■ Task description ■
Copy the rows from the line containing "The height and" through the line containing "Open the us-east-1", including the requests, and shift each coordinate in the answers by adding 17 to it.

■ Given entries ■
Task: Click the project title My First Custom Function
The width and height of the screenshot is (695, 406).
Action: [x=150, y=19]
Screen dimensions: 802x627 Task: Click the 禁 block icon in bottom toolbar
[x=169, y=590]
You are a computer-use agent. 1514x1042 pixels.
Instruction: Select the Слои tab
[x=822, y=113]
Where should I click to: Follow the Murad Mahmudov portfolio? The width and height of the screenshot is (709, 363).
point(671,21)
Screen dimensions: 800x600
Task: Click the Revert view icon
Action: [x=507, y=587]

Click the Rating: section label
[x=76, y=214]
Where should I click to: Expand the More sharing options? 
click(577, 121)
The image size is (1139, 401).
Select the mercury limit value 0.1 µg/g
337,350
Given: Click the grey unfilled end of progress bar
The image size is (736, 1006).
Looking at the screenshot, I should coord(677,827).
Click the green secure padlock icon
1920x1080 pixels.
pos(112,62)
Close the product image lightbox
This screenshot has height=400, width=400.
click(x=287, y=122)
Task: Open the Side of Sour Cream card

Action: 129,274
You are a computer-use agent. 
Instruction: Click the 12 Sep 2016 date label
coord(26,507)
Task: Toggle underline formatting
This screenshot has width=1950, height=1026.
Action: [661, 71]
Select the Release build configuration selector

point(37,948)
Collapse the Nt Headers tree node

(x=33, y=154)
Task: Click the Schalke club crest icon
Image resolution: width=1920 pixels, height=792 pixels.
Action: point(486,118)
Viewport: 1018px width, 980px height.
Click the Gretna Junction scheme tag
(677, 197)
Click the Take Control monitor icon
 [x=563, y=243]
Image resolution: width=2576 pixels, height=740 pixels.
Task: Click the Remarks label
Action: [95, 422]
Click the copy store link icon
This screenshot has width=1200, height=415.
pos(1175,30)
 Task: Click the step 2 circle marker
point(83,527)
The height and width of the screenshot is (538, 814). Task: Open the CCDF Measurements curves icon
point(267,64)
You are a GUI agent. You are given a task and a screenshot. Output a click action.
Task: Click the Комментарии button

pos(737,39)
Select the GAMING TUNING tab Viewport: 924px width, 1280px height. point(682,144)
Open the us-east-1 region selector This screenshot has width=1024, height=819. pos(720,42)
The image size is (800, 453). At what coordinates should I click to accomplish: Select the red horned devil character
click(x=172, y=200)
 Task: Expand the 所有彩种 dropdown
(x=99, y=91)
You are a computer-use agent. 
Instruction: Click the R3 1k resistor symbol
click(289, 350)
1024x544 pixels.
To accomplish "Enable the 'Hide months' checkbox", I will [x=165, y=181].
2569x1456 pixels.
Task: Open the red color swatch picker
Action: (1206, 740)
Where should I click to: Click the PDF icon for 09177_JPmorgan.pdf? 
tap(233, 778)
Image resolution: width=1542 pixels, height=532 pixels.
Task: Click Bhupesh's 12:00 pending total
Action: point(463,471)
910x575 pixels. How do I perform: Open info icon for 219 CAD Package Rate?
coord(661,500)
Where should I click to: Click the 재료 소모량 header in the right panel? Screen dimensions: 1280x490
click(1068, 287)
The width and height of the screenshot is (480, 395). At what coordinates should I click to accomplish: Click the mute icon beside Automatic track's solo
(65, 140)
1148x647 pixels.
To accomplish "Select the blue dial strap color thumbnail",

■ Result for this exercise ■
The height and width of the screenshot is (538, 814). Task: Open the CCDF Measurements curves icon
point(284,81)
You are a GUI agent. You are given a task and a screenshot. Output a click action.
Task: Click the Комментарии button

pos(754,56)
Select the GAMING TUNING tab Viewport: 924px width, 1280px height. point(699,161)
Open the us-east-1 region selector This screenshot has width=1024, height=819. pos(737,59)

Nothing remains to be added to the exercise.